Snyder was humble and polite as can be, Schubert said, but, “There was, like, this wall that was not going to be penetrated, you know what I mean?”
So he requested K-State’s help for a more succinct snapshot.
“Would it be possible that I could bring my photographer down here and my turntable and, just 10 minutes of his time, have him stand on the turntable and just take 360 photographs, one at every degree?” he remembers asking. “And they just laughed.”
“At that point, I realized, I’m in charge of the research here.”
Then it struck him.
“He is clearly this huge, larger-than-life, beloved figure,” Schubert said. “And so maybe the more important personality that I need to represent is the one that’s in the hearts and minds of K-State nation, right?
“Because, really, this is for them. This is for the fans who are able to have pride in their football team because of what this man did; it’s not necessarily for him.”
So he read all he could about Snyder, including an autobiography, “They Said It Couldn’t Be Done,” spoke with family members and those who have worked with him, and immersed himself in photos and sketches of him.
What informed Schubert’s work ultimately were the impressions that Snyder is sincerely kind and warm, devoted to his family but single-minded of purpose professionally, so much so that he has no concern about anything that’s not on-point or that he can’t control.
“My feeling is that only to the extent that it matters to his mission is he interested in it,” Schubert said. “I think that’s the beauty and also the difficulty of (portraying) him.”
Ultimately, Schubert was choosing between three versions of the same familiar Snyder pose with his left hand on his hip, his game notes in his right hand at his side and an air of cool amid the chaos.
(On the premise that it would look clunky and actually distract from the essence of the art, omitted from the scene after some deliberation was the headset Snyder typically wears.)
“He’s very clearly unconcerned with whatever he’s doing (physically); he’s clearly focused on something totally outside of himself, which is a unique thing,” Schubert said. “He doesn’t care that he’s wearing worn-out shoes and slacks that are too big. He’s just really totally focused on the game.”
Then Schubert set about studying details such as how far out one leg stands from the other, where Snyder’s weight leaned, whether an arm was out over the leg.
“Body geometry is a very important thing in monumental sculpture. I think a lot of people just assume, ‘Oh, a body is a body is a body, you’ve got all the pieces right there,’” he said. “But, really, if it was stiffer (or otherwise off), then all of a sudden it’s not Bill Snyder.

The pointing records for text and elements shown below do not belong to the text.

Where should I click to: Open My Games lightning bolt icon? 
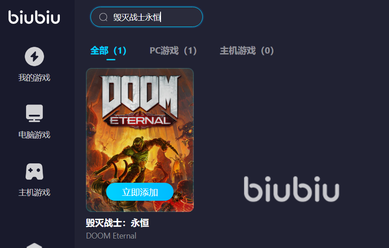pyautogui.click(x=35, y=56)
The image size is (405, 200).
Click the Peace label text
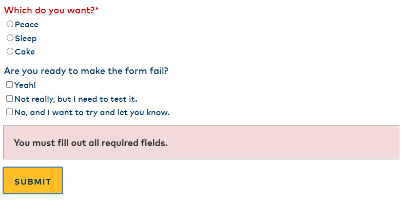27,25
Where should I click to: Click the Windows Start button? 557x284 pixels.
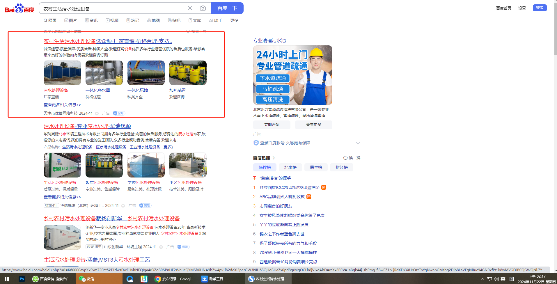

“And the whole equation for me is this fine line between making this piece of clay, and then piece of bronze, look like a person. Clearly enough that it’s, like, there’s no question about the craft but not so much that it’s disconcerting, right?”
Speaking of disconcerting, the deadline was so expedited that Schubert didn’t want to even speak about how fast he did the work.
But the contract, commissioned through consultant Paul Dorrell of the Leopold Gallery, was signed in January.
And from the first maquette, a French word for scale model, to the casting at Ad Astra Art Bronze Inc. in Lawrence, of all places, to the installation Wednesday, Schubert was consumed with the making of it.
“I’d find myself working, but also, like, standing in this pose and hunching my back and trying to (feel it),” he said. “It was very much like I’m trying to sculpt this guy from the inside out.”
As for from the outside in, Currie pronounced it “perfect.”
But maybe Whitney Snyder Hydeman said it best.
Twenty or 30 years from now when her father is gone, she’ll have a place to go where she can feel his presence.
“I’m going to climb up there,” she said, “and hug it.”